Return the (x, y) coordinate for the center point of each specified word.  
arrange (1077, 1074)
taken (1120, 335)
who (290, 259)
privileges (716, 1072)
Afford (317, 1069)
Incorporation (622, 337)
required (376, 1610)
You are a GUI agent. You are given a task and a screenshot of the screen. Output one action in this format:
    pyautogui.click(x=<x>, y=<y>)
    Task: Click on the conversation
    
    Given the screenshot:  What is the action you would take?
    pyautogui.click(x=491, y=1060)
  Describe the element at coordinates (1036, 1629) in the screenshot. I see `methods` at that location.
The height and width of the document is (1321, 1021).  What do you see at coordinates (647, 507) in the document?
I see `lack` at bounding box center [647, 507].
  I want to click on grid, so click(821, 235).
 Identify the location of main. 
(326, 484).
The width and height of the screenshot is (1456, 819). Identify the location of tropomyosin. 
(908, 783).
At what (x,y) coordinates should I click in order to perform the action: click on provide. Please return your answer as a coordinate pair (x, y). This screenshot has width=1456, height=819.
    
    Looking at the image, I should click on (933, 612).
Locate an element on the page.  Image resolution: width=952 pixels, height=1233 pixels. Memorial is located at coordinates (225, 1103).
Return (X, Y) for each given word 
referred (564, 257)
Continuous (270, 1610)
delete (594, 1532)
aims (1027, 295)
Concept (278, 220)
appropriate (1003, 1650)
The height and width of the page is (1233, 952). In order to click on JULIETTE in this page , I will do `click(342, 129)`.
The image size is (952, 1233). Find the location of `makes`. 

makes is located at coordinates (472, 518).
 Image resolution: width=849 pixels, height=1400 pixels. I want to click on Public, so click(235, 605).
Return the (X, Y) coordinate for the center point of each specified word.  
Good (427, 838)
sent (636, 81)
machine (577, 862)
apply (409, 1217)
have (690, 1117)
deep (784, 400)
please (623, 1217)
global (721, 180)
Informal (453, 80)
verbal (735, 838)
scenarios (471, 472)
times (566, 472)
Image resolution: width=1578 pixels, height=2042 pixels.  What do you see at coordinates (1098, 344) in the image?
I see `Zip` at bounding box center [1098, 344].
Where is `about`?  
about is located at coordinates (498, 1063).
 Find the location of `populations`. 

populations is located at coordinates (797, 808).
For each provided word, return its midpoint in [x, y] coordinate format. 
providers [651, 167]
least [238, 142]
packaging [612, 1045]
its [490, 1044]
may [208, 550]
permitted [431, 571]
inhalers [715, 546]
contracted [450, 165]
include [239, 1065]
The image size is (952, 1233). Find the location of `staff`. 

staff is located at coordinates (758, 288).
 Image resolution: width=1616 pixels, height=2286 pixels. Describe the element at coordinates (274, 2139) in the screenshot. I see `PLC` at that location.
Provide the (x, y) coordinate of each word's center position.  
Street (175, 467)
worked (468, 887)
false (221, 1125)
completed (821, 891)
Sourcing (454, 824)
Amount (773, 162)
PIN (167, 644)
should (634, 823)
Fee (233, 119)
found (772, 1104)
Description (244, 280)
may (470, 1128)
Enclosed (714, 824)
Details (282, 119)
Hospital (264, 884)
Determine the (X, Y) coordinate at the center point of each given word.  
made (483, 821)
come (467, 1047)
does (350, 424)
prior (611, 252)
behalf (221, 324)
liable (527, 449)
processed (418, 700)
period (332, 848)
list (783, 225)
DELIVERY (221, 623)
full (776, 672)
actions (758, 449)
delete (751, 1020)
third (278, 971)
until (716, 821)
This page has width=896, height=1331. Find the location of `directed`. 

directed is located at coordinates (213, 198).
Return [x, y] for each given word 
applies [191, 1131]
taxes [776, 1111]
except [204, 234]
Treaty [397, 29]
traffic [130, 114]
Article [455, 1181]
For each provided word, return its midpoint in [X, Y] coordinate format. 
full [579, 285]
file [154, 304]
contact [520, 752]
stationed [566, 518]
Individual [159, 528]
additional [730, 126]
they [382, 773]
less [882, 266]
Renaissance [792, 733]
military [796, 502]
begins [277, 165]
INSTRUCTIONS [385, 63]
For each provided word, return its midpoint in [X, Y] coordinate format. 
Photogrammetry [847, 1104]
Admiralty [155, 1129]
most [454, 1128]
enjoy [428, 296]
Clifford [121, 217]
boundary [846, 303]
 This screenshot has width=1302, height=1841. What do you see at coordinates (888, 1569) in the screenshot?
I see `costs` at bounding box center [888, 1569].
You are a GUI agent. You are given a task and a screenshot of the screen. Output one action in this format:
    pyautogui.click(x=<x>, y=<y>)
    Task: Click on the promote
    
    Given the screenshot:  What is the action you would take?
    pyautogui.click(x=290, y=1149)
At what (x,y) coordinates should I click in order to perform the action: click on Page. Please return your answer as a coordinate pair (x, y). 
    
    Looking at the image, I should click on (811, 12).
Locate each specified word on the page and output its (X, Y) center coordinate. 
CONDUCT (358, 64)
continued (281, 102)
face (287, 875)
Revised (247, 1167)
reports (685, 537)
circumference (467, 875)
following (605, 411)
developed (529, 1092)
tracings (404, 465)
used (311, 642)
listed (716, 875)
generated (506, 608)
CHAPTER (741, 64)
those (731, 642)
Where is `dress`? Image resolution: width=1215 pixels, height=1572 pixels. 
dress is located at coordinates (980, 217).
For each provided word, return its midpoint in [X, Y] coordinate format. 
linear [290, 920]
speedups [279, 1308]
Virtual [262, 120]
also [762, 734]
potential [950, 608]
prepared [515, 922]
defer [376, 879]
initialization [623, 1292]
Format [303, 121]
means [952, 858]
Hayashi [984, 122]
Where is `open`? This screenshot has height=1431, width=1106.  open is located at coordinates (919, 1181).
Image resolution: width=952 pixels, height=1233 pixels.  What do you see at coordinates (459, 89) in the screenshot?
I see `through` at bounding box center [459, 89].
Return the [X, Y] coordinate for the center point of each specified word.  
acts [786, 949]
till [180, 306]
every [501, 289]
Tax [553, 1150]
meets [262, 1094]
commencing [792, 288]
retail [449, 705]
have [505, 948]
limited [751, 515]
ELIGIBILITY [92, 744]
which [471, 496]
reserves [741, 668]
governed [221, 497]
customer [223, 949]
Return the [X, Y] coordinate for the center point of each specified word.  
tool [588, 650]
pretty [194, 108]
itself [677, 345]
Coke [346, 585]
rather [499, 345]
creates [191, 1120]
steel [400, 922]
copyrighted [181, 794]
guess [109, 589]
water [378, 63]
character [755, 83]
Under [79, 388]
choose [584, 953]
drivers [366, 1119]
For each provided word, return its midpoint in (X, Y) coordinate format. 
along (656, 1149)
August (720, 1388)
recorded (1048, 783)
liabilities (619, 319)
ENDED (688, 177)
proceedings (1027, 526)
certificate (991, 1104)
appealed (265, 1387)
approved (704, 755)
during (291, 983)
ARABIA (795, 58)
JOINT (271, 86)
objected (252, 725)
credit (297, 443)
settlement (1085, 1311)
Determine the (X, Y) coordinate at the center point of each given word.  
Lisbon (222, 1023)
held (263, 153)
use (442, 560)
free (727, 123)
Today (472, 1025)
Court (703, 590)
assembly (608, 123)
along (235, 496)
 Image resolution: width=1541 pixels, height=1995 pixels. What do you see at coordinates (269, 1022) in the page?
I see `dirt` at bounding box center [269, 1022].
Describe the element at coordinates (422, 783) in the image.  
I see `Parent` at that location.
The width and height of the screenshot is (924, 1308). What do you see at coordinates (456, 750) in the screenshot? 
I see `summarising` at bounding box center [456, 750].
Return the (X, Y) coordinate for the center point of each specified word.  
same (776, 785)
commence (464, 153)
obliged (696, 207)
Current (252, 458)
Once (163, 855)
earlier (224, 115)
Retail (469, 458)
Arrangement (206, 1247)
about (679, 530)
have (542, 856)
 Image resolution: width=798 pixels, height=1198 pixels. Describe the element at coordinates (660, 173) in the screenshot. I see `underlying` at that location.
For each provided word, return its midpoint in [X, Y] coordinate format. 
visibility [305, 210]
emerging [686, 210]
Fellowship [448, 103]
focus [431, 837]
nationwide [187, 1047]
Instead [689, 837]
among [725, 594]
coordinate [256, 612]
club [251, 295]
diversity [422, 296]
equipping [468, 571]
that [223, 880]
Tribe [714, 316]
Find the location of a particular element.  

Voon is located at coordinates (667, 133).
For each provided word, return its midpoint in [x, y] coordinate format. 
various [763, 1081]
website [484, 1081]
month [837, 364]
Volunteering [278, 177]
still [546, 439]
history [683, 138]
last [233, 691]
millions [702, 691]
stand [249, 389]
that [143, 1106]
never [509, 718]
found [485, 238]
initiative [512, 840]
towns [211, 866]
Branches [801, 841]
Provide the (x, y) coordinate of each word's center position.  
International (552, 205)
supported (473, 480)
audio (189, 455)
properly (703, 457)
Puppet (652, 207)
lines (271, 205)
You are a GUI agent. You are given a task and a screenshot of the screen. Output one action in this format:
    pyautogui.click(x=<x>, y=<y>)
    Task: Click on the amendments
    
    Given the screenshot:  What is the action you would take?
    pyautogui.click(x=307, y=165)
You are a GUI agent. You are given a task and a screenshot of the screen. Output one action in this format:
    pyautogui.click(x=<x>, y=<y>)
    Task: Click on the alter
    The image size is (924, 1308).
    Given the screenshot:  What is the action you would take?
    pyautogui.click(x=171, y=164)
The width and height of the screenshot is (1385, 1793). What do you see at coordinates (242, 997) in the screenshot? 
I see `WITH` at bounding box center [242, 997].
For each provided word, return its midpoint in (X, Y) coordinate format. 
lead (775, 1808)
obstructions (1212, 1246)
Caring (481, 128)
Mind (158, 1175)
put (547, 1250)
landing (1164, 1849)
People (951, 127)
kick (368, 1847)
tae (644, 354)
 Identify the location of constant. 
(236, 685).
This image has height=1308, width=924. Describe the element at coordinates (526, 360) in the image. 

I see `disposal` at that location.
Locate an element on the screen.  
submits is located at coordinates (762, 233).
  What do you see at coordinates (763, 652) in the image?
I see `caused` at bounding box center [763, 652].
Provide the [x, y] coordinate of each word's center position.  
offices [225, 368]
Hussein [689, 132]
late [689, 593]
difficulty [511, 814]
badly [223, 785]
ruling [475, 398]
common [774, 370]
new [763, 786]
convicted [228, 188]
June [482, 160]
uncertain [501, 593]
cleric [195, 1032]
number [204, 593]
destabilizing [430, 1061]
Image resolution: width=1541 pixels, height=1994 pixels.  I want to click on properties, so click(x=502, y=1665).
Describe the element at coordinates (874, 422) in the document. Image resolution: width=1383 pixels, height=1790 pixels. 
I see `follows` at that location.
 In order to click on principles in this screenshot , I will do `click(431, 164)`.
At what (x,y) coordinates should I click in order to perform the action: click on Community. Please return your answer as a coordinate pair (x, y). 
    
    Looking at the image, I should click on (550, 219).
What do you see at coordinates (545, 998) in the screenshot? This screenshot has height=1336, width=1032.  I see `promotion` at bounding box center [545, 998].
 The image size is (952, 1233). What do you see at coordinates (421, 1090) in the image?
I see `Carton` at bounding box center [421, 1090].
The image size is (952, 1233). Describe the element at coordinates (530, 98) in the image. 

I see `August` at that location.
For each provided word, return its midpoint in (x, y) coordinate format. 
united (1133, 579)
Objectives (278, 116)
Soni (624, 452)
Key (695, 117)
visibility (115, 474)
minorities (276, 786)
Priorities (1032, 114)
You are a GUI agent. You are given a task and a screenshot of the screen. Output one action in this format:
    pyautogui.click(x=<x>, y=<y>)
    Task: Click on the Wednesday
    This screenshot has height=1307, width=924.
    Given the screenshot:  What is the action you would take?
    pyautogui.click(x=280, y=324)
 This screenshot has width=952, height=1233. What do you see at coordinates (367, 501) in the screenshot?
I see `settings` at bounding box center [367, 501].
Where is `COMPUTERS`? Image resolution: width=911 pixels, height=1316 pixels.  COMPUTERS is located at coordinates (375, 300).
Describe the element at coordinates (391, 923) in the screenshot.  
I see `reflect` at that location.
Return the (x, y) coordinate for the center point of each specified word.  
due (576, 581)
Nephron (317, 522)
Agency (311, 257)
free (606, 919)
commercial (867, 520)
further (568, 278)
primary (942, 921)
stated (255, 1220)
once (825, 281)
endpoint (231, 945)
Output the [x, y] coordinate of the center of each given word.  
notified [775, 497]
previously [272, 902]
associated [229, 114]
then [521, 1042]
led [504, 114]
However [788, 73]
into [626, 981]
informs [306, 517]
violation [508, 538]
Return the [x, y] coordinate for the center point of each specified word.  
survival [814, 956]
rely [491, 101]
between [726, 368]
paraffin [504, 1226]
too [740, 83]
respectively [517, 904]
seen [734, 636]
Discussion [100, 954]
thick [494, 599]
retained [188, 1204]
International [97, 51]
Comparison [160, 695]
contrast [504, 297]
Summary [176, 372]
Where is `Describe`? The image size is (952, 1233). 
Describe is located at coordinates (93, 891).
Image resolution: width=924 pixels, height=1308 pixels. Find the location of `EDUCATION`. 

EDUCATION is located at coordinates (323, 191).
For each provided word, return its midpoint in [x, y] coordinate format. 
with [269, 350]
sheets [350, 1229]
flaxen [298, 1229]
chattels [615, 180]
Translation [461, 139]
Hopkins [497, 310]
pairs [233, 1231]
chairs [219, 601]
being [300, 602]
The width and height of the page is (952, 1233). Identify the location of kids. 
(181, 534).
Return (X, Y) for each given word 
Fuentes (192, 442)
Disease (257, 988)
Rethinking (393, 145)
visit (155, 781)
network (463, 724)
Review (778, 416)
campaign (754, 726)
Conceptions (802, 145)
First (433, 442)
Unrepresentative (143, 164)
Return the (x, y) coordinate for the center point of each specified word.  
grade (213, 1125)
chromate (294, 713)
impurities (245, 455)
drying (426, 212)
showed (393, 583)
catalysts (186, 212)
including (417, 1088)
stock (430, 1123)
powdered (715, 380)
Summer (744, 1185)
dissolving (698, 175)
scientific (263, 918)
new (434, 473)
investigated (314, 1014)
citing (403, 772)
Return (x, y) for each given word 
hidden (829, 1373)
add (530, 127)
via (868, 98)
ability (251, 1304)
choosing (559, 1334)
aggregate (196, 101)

_Given task_. Print verbatim the part of the material that opens with the line containing "behalf (221, 324)" and closes with the line containing "center [888, 1569].", including both of those lines.

_Task response_.
behalf (221, 324)
liable (527, 449)
processed (418, 700)
period (332, 848)
list (783, 225)
DELIVERY (221, 623)
full (776, 672)
actions (758, 449)
delete (751, 1020)
third (278, 971)
until (716, 821)
This page has width=896, height=1331. Find the location of `directed`. 

directed is located at coordinates (213, 198).
Return [x, y] for each given word 
applies [191, 1131]
taxes [776, 1111]
except [204, 234]
Treaty [397, 29]
traffic [130, 114]
Article [455, 1181]
For each provided word, return its midpoint in [X, Y] coordinate format. 
full [579, 285]
file [154, 304]
contact [520, 752]
stationed [566, 518]
Individual [159, 528]
additional [730, 126]
they [382, 773]
less [882, 266]
Renaissance [792, 733]
military [796, 502]
begins [277, 165]
INSTRUCTIONS [385, 63]
For each provided word, return its midpoint in [X, Y] coordinate format. 
Photogrammetry [847, 1104]
Admiralty [155, 1129]
most [454, 1128]
enjoy [428, 296]
Clifford [121, 217]
boundary [846, 303]
 This screenshot has width=1302, height=1841. What do you see at coordinates (888, 1569) in the screenshot?
I see `costs` at bounding box center [888, 1569].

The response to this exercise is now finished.